The set of ZPages in the page cache represent the unused parts of the heap that *could* be uncommitted and returned to the operating system. Uncommitting memory can be therefore done by simply evicting a well chosen set of ZPages from the page cache, and uncommitting the memory associated with these pages. The page cache already keeps ZPages in least-recently-used (LRU) order and segregated by size (small, medium, and large), so the mechanics of evicting ZPages and uncommitting memory is relatively straightforward. The challenge lies in designing the policy that decides when it's time to evict a ZPage from the cache.
A simple policy would be to have a timeout or delay value that specifies how long a ZPage can sit in the page cache before it's evicted. This timeout would have some reasonable default value, with a command line option to override it. The Shenandoah GC uses a policy like this, with a default value of 5 minutes and the command line option `-XX:ShenandoahUncommitDelay=<milliseconds>` to override the default.
A policy like the one above might work reasonably well. However, one could also envision more sophisticated policies that don't involve adding new command line options. For example, heuristics that find a suitable timeout value based on GC frequency, or some other data. We will initially deliver a simple timeout policy, with a `-XX:ZUncommitDelay=<seconds>` option, and let a more sophisticated policy (if one is found) come later.
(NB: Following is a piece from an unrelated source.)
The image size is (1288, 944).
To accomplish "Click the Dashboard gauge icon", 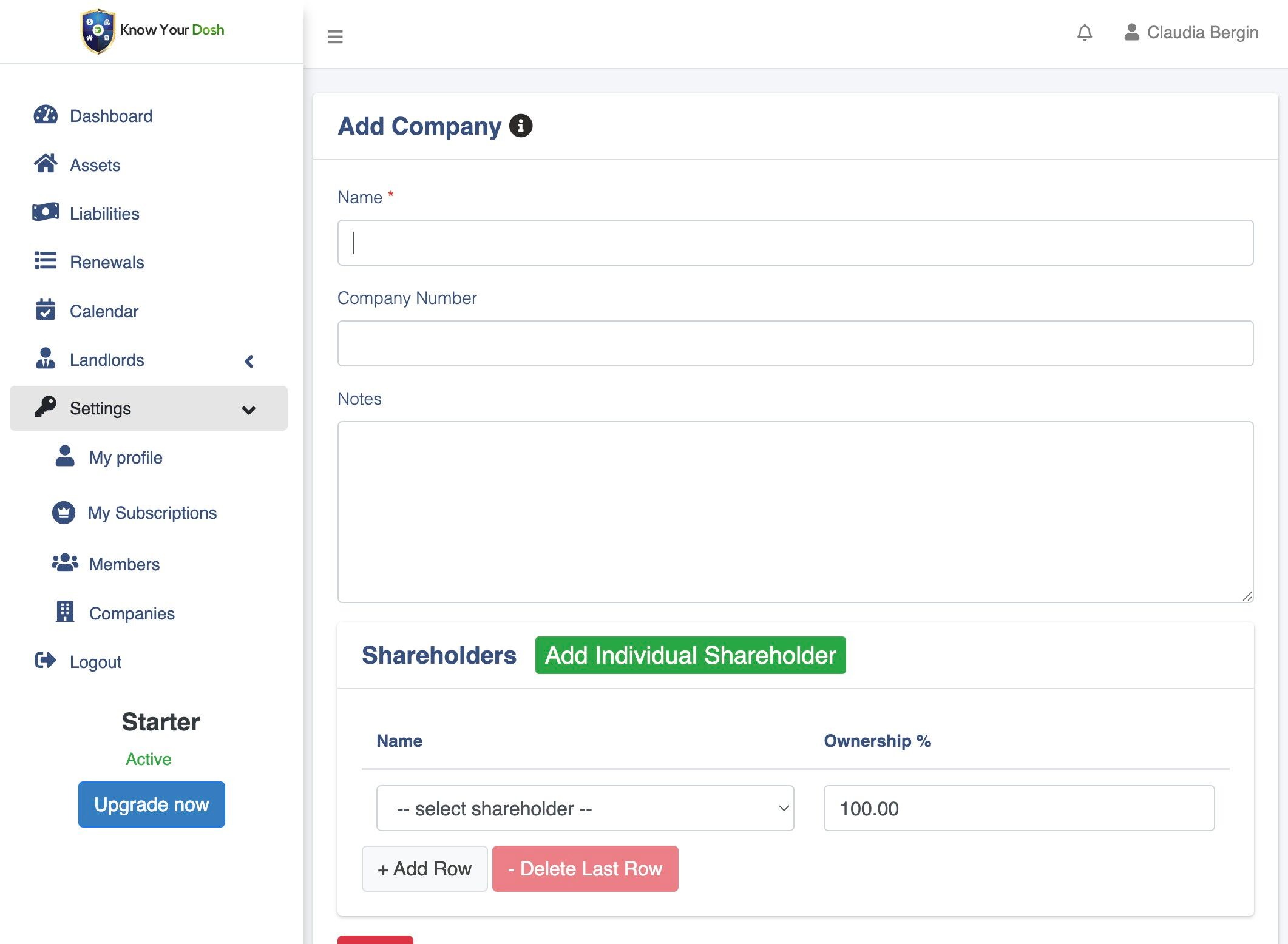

The uncommit capability will be enabled by default. But whatever the policy decides, ZGC should never uncommit memory so that the heap goes below its minimum size (`-Xms`). This mean the uncommit capability is effectively disabled if the JVM is started with a minimum heap size (`-Xms`) that is equal to the maximum heap size (`-Xmx`). The option `-XX:-ZUncommit` will also be provided to explicitly disable this feature.
Finally, ZGC on Linux/x64 uses a tmpfs or hugetlbfs file to back the heap. Uncommitting memory used by these files requires `fallocate(2)` with `FALLOC_FL_PUNCH_HOLE` support, which first appeared in Linux 3.5 (tmpfs) and 4.3 (hugetlbfs). ZGC should continue to work as before when running on older Linux kernels, with the exception that the uncommit capability is disabled.
- One or more jtreg tests that verify the uncommit capability will be developed.
- Existing benchmarks, such as SPECjbb and SPECjvm, will be used to verify that we don't see measurable latency or throughput regressions when using the default policy.